Recurrent Models

::: {#cell-3 .cell 0=‘e’ 1=‘x’ 2=‘p’ 3=‘o’ 4=‘r’ 5=‘t’ 6=‘i’}

from abc import ABC, abstractmethod
from functools import partial

import flax.linen as nn
import jax
import jax.numpy as jnp
from einops import rearrange
from jax.typing import ArrayLike

from physmodjax.models.mlp import MLP
from physmodjax.utils.clamp import magic_clamp
from physmodjax.utils.eigenvalues import (
    ensure_positive_imaginary_parts,
    multiply_eigenvalues,
)

:::

::: {#cell-4 .cell 0=‘e’ 1=‘x’ 2=‘p’ 3=‘o’ 4=‘r’ 5=‘t’}

def matrix_init(key, shape, dtype=jnp.float32, normalization=1):
    return jax.random.normal(key=key, shape=shape, dtype=dtype) / normalization


def nu_init(key, shape, r_min, r_max, dtype=jnp.float32):
    u = jax.random.uniform(key=key, shape=shape, dtype=dtype)
    return jnp.log(-0.5 * jnp.log(u * (r_max**2 - r_min**2) + r_min**2))
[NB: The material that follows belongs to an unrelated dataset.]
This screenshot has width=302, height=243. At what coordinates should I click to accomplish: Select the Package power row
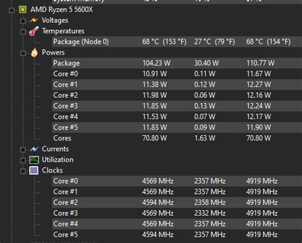coord(177,63)
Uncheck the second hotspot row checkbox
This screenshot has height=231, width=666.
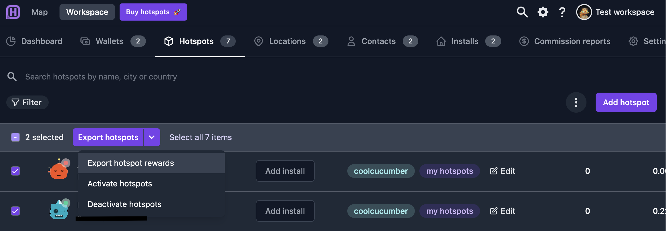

def theta_init(key, shape, max_phase, dtype=jnp.float32):
    u = jax.random.uniform(key, shape=shape, dtype=dtype)
    return jnp.log(max_phase * u)


def gamma_log_init(key, lamb):
    nu, theta = lamb
    diag_lambda = jnp.exp(-jnp.exp(nu) + 1j * jnp.exp(theta))
    return jnp.log(jnp.sqrt(1 - jnp.abs(diag_lambda) ** 2))

:::

Base modal class

::: {#cell-6 .cell 0=‘e’ 1=‘x’ 2=‘p’ 3=‘o’ 4=‘r’ 5=‘t’}

class BaseModalDynamics(nn.Module, ABC):
    d_hidden: int
    prepend_ones: bool

    @abstractmethod
    def get_eigenvalues(self) -> ArrayLike:
        """
        Abstract method that must be implemented by subclasses.

        Returns:
            jnp.ndarray: Eigenvalues as a JAX array.
        """
        pass

    def apply_eigenvalue_transform(
        self,
        eigenvalues: ArrayLike,
        n_steps: int,
    ) -> ArrayLike:
        """Compute dynamics over n_steps based on eigenvalues."""
        z = jnp.repeat(eigenvalues[None], n_steps, axis=0)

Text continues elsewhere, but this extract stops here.